Catwalk Confidential

Robyn Peterson

Venue: Baillie Room, Assembly @ Assembly Hall, Box Office: 0131 623 3030


Low Down

Catwalk Confidential is aptly named and perhaps because of this will not get the attention it definitely deserves. When you think model you don’t necessarily imagine captivating storyteller and traditionally this would be a book with a ghost writer. Robyn Peterson defies the traditional model stereotype in so many ways. Her one woman show knits together the tale of her journey from ordinary young and somewhat naive Miami beach all American girl to top modelling career in Paris with Couture Houses, top photographers and magazine covers, her inevitable fall from the top and subsequent reinvention.  By taking to the stage Peterson sheds a whole new light on the world of couture and makes clothes and the world behind their promotion sound very sexy and surprisingly fascinating.


This is no dumb blonde clotheshorse, but rather a former model turned actress who manages to map out her life in an hour with no boring bits. A gifted storyteller she captures her 70’s childhood through beautiful rose tinted glasses; chipped slightly and balanced out by a few harsh realities. Her fast rise in the fashion world, because of a big catwalk break, which was all down to her nicking from the star’s clothes rack, is so off the wall it can only be the truth.  Her fall from grace and how she dealt with it is all told with a twinkle in her eye and you get the sense Peterson has clearly lived. It shows in her face, not so much physically, but in the anguish and strength of character behind her expressive eyes.  This is not your ordinary model and certainly not reminiscent in any way of the ones who rule the catwalk today.

_Requirement 1_
Reproduce the passage of the Catwalk Confidential review starting with "Venue: Baillie Room, Assembly" and going on through "and surprisingly fascinating.".
_Requirement 2_
According to the Catwalk Confidential review, in which city did Robyn Peterson have her top modelling career?

_Stored rows_
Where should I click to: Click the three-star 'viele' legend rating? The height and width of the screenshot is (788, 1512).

--

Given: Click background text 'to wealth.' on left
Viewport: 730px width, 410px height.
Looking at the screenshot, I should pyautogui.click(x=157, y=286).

* * *

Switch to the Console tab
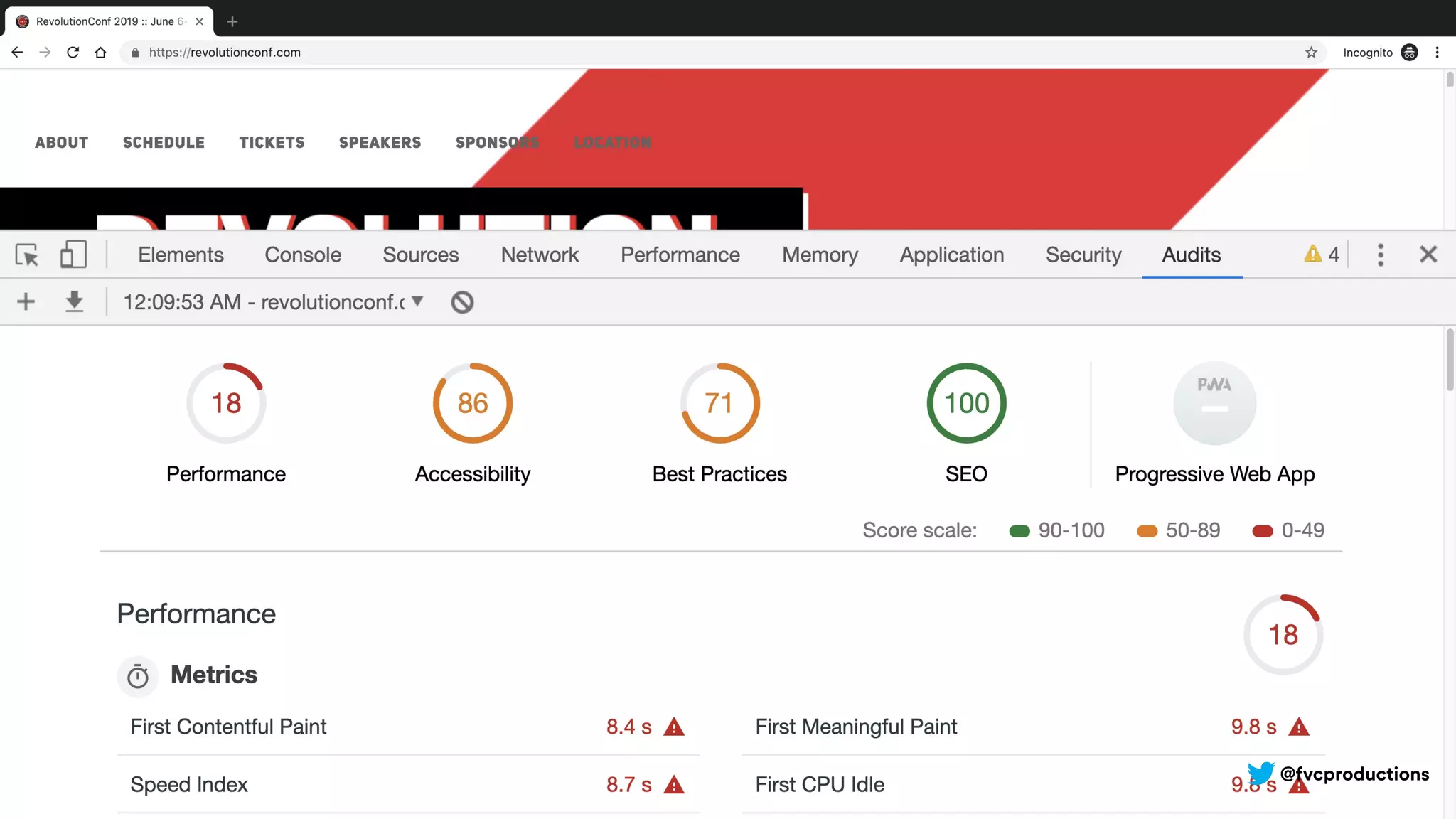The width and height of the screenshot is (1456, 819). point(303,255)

_Expected answer 1_
Venue: Baillie Room, Assembly @ Assembly Hall, Box Office: 0131 623 3030


Low Down

Catwalk Confidential is aptly named and perhaps because of this will not get the attention it definitely deserves. When you think model you don’t necessarily imagine captivating storyteller and traditionally this would be a book with a ghost writer. Robyn Peterson defies the traditional model stereotype in so many ways. Her one woman show knits together the tale of her journey from ordinary young and somewhat naive Miami beach all American girl to top modelling career in Paris with Couture Houses, top photographers and magazine covers, her inevitable fall from the top and subsequent reinvention.  By taking to the stage Peterson sheds a whole new light on the world of couture and makes clothes and the world behind their promotion sound very sexy and surprisingly fascinating.

_Expected answer 2_
Paris